Q28 of 38 · Manual & exploratory

How do you write a clear, actionable bug report that a developer won't bounce back?

Manual & exploratoryMidbug-reportingcommunicationdefect-managementmid-level

Short answer

Short answer: Anticipate the developer's questions before they ask. Include reliable steps, the right amount of context, evidence (logs, video, network), the diff between expected and actual, and a clear severity. Re-read the report assuming you don't have the original investigation in your head.

Detail

A "bouncing" bug report is one a developer can't act on without coming back to ask: "what browser?", "is this still happening?", "what user?", "do you have a video?". Each round-trip is a day lost and erodes trust between QA and engineering.

The principles:

Lead with the punchline. Title and the first paragraph should let a developer decide priority in 10 seconds. "Login fails silently for users with non-ASCII passwords on Safari" is informative; "Login bug" is not.

Anticipate questions. Before submitting, ask: which environment, which user, when, how often, what changed recently, what error in the console. If you can't answer those, find the answer before submitting — the developer will ask anyway.

Provide a minimum reproduction. Strip the steps to the smallest reliable repro. If the bug only happens with specific data, include the data.
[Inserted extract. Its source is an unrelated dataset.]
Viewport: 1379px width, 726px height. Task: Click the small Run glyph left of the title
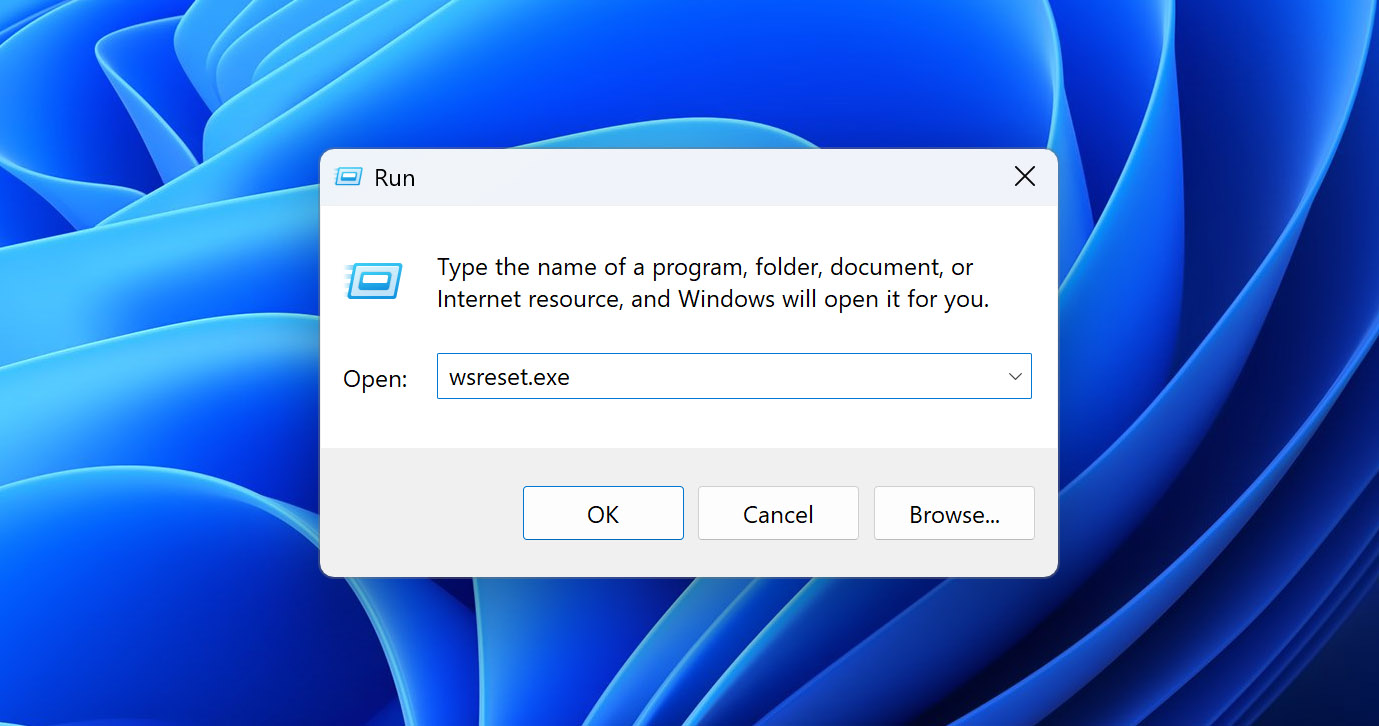(x=347, y=176)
Include evidence proportional to the bug. UI bug → video or annotated screenshot. API bug → request/response with redacted secrets. Crash → stack trace and console. Performance → timing data.

Be precise about expected vs actual. "It doesn't work" is useless. "Expected: discount applies and total updates to £45. Actual: discount badge appears but total still shows £50, and a console error 'cart.recalculate is not a function' is logged." That report is half-fixed already.

Set severity and impact: "S2, affects all users on Safari, ~15% of traffic" is more useful than "S2".

A bug report is a contract: you've done enough investigation that the developer's job is to fix, not to investigate again. Senior testers are known on engineering teams precisely because their reports never bounce.

// WHAT INTERVIEWERS LOOK FOR

Empathy for the developer, explicit anticipation of follow-up questions, evidence proportional to the bug.

// COMMON PITFALL

Listing fields without explaining the goal (no-bounce). Or treating low-severity reports as deserving less rigour — sloppy reports cost time at any severity.